● **About this task**
Write out the listing beneath this instruction in its entirety, exactly as it reads.

☆ ☆ ☆ ☆ ☆

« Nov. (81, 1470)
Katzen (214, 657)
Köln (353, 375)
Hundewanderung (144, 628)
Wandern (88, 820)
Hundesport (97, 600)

☆ ☆ ☆ ☆ ☆

● **Answer section**
« Nov. (81, 1470)
Katzen (214, 657)
Köln (353, 375)
Hundewanderung (144, 628)
Wandern (88, 820)
Hundesport (97, 600)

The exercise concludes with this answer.